Source excerpt
>> START

Commission on Higher Education (CHED) chief J. Prospero de Vera III on Thursday said the commission disbursed the remaining PHP20.3 billion budget for free college education (FCE) with “utmost compliance” with government rules and regulations.
The 2018 Commission on Audit (COA) annual audit report recently showed the CHED was unable to spend funds due to delays in the approval of guidelines for the law, non-submission of billing statements of state universities and colleges (SUCs) and local universities and colleges (LUCs), delays in the release of the Tertiary Education Subsidy (TES), and in the implementation of the Student Loan Program (SLP).
“The alleged ‘underspending and ‘low absorptive capacity of CHED is the result of budgeting and audit practices that has been affecting CHED operations for the past years,” de Vera said.
One of the major factors that led to the delayed use of the fund is the unsynchronized academic year (AY) and fiscal year (FY), de Vera said.
“While the General Appropriations Act (GAA) allocates funds on FY basis (January-December), these funds are reimbursed to universities and students on an AY basis (June-May and August-July). These include funds for the reimbursement of tuition and miscellaneous fees, research projects, and scholarships,” he added.
Citing that Republic Act 10931 requires SUCs and LUCs to claim the reimbursement of their tuition and miscellaneous fees from CHED with supporting documents, de Vera said the commission cannot download these funds directly to them if there are no claims.
“CHED has addressed this problem by enjoining SUCs/LUCs to shift their academic calendar from August-July starting year 2020 so that the FY and AY will be synchronized and reimbursement claims can be processed on a FY basis. To date, more than 100 SUCs have shifted their academic calendar to AY 2019-2020 or by AY 2020-2021,” he said.
De Vera reported that about 91 percent of the PHP16 billion intended for the free higher education program amounting to PHP14,397,137,694.41 had been paid for Academic Year 2018-2019 to the 112 SUCs and 78 CHED-recognized LUCs.
“The remaining balance of PHP1,602,852,305.59 will be utilized for the pending claims and billings being processed for Summer billings of AY 2018-2019 as well as other charges that were not included in their first billings,” he added.
With regard to the SLP implementation, de Vera said the commission has long stopped its implementation because of its low repayment rates at less than 10 percent since the 1990s.
“CHED has the responsibility to safeguard the use of public funds and to make sure that the loan program does not become a dole out program. The SLP will start with short term loans and will expand to long term loans with the help of government financial institutions and private and public universities,” he added.

>> END

Data section
>> START

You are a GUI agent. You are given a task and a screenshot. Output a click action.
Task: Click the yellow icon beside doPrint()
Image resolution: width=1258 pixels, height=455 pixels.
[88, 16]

>> END

What the exercise asks
Copy the passage of the article on CHED funding, starting with "Commission on Higher" and going on through "Loan Program (SLP).". The data come from a different source than the article on CHED funding.

Expected output
Commission on Higher Education (CHED) chief J. Prospero de Vera III on Thursday said the commission disbursed the remaining PHP20.3 billion budget for free college education (FCE) with “utmost compliance” with government rules and regulations.
The 2018 Commission on Audit (COA) annual audit report recently showed the CHED was unable to spend funds due to delays in the approval of guidelines for the law, non-submission of billing statements of state universities and colleges (SUCs) and local universities and colleges (LUCs), delays in the release of the Tertiary Education Subsidy (TES), and in the implementation of the Student Loan Program (SLP).